Concurring - Justice Gorsuch
The Court assumes, without deciding, that the Voting Rights Act of 1965 furnishes an implied cause of action under §2. This issue was not raised by the parties and does not concern a court's subject-matter jurisdiction, thus the Court did not need to address it.
Dissenting - Justice Kagan
Yes, Arizona’s out-of-precinct policy and HB 2023 violate §2 of the VRA because they result in minority citizens having less opportunity to vote, and HB 2023 was enacted with a discriminatory purpose. Justice Kagan argued that Section 2's broad text prohibits any voting rule that 'results in' an 'abridgement' of voting rights 'on account of race or color,' meaning unequal 'opportunity,' especially when interacting with existing social and economic conditions. States should be required to show that a challenged policy is 'necessary' to achieve a legitimate goal, or that no less discriminatory means would suffice. The majority's 'extra-textual restrictions' undermine the Act.

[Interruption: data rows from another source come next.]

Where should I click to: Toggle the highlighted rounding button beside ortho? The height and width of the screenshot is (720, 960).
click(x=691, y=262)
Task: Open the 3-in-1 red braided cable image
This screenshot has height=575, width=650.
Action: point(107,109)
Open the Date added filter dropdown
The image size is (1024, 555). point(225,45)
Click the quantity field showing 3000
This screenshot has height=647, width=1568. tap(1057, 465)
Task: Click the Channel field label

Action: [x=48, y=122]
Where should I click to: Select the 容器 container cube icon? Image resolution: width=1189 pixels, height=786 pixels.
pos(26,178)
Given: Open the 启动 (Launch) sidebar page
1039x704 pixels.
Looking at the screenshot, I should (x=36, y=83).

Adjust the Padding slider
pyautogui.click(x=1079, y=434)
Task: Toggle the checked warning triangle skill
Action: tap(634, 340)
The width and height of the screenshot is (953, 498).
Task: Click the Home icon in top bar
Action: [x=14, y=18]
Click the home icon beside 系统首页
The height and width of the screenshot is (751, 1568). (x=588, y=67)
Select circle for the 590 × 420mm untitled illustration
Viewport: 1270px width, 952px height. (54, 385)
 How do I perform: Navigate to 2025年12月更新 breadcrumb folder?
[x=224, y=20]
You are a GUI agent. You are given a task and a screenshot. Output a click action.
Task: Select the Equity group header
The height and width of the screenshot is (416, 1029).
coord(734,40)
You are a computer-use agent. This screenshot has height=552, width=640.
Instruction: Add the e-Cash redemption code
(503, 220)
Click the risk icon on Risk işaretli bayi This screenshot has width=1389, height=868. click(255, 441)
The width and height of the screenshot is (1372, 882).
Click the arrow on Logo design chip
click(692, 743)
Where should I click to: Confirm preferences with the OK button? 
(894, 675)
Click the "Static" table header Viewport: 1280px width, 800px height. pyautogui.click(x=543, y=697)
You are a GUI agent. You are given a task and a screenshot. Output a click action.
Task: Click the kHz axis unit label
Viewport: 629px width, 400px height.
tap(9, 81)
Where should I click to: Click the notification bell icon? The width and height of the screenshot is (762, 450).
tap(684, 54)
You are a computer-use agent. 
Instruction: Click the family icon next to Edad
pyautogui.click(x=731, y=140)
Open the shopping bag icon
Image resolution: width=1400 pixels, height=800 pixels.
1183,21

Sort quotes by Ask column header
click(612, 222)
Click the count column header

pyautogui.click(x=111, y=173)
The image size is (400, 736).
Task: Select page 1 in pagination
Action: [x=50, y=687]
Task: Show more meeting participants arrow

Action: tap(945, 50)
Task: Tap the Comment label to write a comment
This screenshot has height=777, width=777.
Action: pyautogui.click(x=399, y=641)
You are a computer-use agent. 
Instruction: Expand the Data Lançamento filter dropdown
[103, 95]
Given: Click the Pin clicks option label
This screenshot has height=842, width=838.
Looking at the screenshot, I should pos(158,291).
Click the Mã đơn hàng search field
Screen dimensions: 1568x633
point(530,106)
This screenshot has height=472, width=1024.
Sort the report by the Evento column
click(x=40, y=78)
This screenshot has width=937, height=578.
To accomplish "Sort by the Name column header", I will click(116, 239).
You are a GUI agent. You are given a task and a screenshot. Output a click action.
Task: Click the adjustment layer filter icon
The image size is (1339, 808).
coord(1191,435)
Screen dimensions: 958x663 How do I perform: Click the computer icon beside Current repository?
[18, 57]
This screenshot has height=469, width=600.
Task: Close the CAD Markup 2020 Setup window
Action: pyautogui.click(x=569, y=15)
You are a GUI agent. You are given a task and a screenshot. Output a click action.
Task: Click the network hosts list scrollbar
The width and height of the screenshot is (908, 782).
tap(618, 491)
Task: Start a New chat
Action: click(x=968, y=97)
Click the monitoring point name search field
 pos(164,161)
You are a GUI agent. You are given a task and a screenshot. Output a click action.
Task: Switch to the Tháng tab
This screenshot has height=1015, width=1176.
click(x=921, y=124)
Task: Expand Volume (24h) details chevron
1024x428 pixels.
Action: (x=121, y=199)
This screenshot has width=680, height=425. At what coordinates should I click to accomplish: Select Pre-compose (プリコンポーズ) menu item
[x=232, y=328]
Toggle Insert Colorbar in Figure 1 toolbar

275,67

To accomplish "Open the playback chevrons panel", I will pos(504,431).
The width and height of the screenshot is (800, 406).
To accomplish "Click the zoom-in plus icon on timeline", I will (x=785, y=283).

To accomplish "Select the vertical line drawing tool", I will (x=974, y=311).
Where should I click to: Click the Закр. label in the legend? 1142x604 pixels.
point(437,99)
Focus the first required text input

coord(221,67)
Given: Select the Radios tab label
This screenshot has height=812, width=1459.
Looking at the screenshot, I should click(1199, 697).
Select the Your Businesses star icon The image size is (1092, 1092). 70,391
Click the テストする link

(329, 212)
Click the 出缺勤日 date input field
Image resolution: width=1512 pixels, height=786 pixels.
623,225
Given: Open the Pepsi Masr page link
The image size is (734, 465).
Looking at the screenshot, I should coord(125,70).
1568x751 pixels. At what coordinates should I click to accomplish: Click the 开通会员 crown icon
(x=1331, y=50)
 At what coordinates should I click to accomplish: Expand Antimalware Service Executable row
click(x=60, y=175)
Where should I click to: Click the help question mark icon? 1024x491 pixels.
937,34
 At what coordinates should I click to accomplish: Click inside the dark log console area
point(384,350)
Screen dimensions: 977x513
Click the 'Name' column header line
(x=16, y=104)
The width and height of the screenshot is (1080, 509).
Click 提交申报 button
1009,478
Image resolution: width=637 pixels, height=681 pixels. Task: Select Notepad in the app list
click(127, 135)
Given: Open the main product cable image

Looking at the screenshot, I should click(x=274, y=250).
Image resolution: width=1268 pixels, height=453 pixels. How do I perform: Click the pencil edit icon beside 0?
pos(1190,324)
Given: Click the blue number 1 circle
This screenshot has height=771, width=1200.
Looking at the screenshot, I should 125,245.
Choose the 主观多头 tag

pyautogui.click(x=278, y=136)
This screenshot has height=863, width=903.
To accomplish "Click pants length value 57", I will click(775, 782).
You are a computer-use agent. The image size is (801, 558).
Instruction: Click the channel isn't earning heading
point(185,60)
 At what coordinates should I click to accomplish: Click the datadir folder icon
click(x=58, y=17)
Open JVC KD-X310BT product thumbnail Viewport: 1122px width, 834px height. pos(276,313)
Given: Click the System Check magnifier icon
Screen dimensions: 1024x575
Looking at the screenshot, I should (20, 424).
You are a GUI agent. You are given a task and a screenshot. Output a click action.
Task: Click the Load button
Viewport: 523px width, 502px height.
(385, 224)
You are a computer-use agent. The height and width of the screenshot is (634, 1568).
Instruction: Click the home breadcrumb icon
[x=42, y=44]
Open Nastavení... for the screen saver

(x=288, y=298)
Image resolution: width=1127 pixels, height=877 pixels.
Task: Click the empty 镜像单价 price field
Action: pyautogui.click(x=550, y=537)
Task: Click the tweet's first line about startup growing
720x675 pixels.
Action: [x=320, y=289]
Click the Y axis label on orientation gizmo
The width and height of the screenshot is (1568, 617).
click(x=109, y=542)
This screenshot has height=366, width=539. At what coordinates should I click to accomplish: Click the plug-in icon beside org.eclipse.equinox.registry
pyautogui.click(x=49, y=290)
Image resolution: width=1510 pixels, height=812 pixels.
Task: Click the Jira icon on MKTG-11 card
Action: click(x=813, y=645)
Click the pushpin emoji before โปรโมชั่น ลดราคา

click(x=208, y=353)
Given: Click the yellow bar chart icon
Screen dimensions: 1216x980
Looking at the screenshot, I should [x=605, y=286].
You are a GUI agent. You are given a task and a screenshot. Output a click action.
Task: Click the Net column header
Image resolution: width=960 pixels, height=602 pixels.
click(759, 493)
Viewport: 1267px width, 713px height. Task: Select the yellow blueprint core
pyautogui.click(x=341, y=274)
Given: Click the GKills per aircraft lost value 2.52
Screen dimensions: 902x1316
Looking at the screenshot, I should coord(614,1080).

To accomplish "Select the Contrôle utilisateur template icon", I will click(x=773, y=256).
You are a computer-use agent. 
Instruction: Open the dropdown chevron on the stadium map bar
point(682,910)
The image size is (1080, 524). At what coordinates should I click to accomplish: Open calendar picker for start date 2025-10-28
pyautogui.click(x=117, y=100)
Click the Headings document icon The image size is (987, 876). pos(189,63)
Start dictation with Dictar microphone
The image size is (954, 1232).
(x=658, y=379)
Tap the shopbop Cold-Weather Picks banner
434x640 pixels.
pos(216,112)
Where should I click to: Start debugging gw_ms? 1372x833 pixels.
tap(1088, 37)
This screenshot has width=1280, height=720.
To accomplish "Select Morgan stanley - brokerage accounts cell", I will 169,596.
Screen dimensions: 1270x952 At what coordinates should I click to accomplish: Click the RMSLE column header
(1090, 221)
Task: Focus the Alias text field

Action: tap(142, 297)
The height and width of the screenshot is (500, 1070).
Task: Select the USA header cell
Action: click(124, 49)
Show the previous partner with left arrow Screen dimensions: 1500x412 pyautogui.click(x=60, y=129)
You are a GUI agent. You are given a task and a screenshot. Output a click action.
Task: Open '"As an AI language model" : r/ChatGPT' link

For the out-of-precinct policy, Arizona is a national outlier in discarding out-of-precinct ballots, and this policy creates a statistically significant disparity where minority voters are twice as likely to have ballots discarded. This disparate impact is exacerbated by Arizona’s frequent polling place changes and the disproportionate siting of polling places affecting minority communities. Other states employ less discriminatory alternatives like partial counting. For HB 2023, the ban creates unequal voting opportunities for rural Native Americans due to severe lack of home mail delivery, long travel distances to post offices, and limited access to transportation. Third-party collection was 'standard practice' in these communities, and the state offered no evidence of fraud while existing laws already address it. A less discriminatory alternative, such as an exception for Native kinship ties, could have achieved the state's purported interest. The District Court's discriminatory intent finding was clear error, as the 'cat's paw' theory, even if applied, would indicate discriminatory motive.
Analysis:
This decision significantly redefines the application of Section 2 of the Voting Rights Act to generally applicable voting rules, particularly those governing the time, place, and manner of voting. By emphasizing a high bar for demonstrating discriminatory 'results' and affording substantial deference to state interests without requiring a 'least restrictive means' analysis, the Court makes it more difficult for plaintiffs to challenge voting laws that have a racially disparate impact. The guideposts established will likely be central to future litigation, requiring plaintiffs to demonstrate not merely statistical disparities, but 'large' and 'meaningful' ones, while states can more easily justify their policies. The rejection of the 'cat’s paw' theory for legislative bodies also limits avenues for proving discriminatory intent in the enactment of voting laws.